_What the task requires_
Update the lines starting at the one containing "Sort by the 更新日時 column header" and ending at the one containing "will tap(309, 750)." by changing "column header" to "column heading" and leaving everything else as it is. Return only those lines.

_Listing_
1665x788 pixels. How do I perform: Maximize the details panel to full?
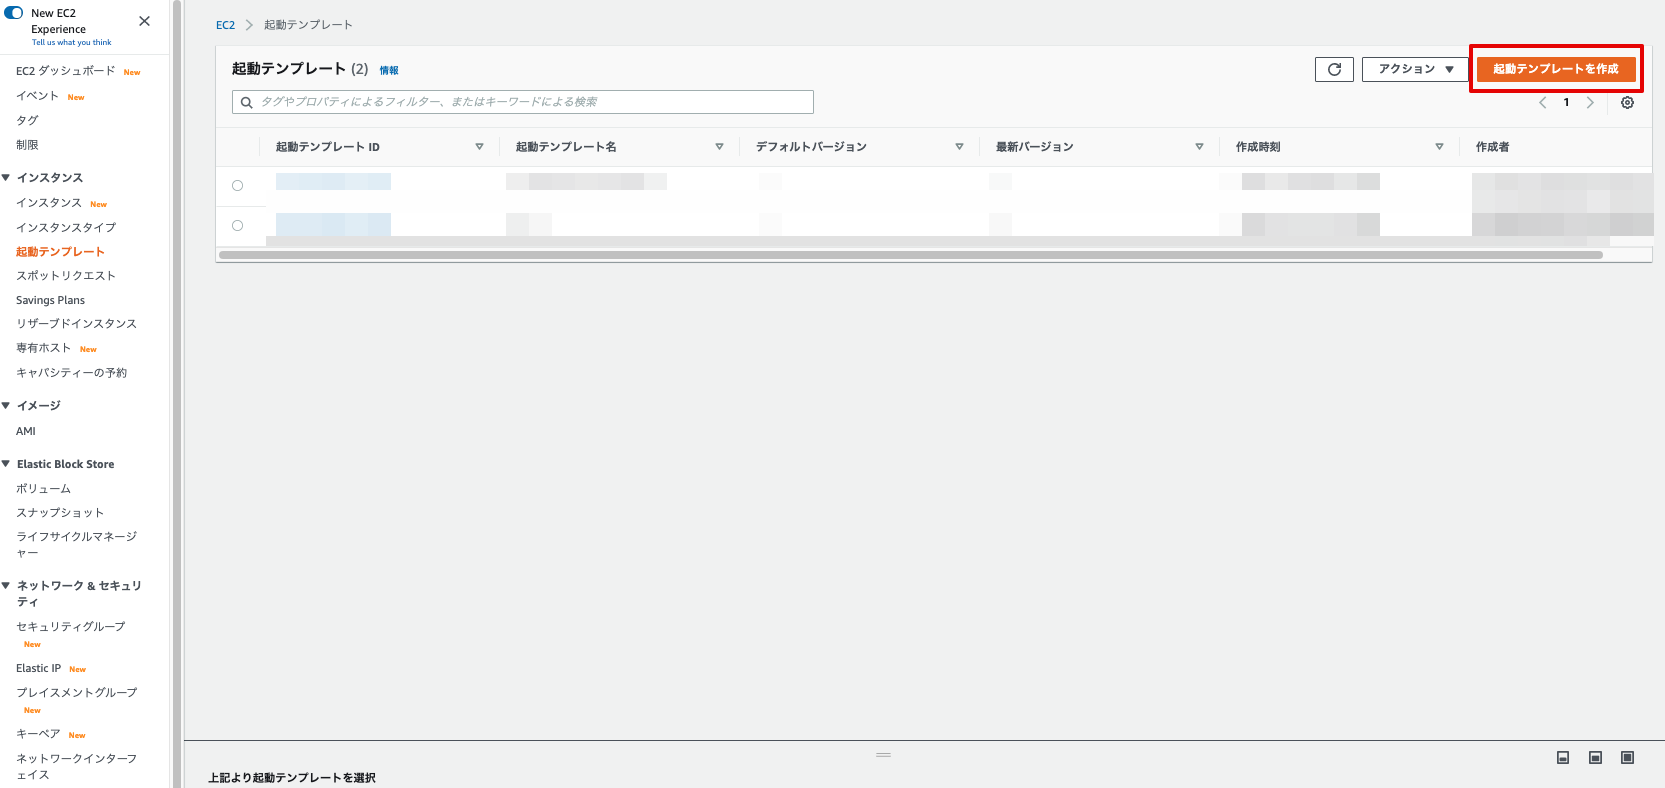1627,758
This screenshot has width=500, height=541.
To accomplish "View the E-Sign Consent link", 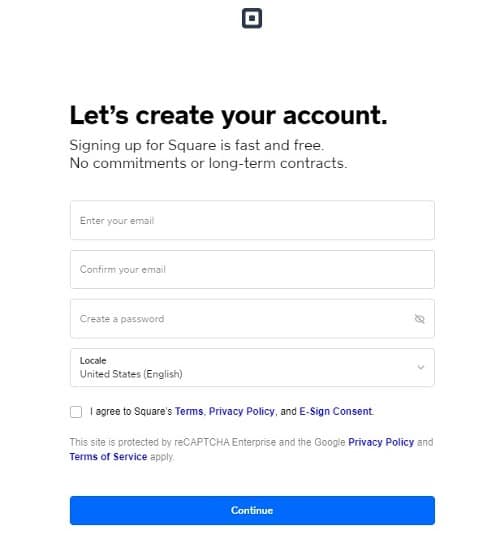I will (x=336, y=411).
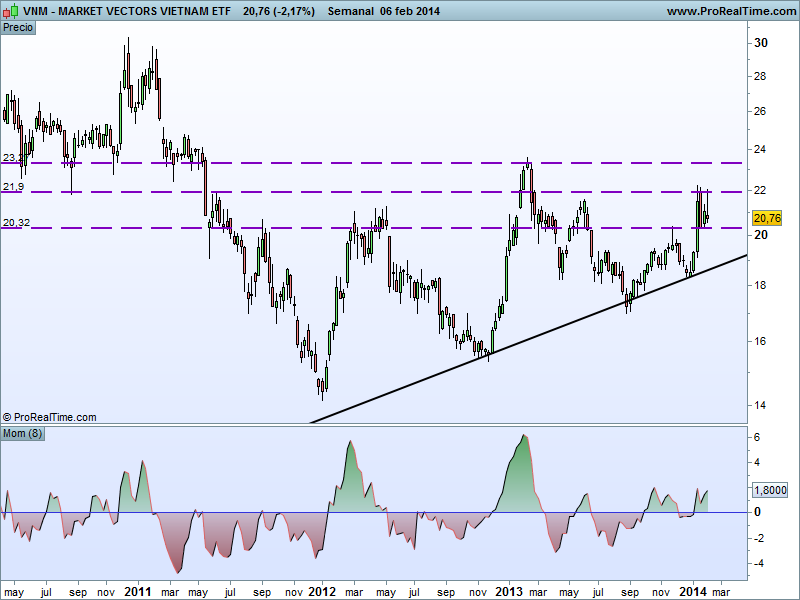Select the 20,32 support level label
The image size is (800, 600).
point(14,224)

--

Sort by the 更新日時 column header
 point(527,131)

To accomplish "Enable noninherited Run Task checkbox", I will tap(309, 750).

_Reply to the task_
Sort by the 更新日時 column heading
 point(527,131)

To accomplish "Enable noninherited Run Task checkbox", I will tap(309, 750).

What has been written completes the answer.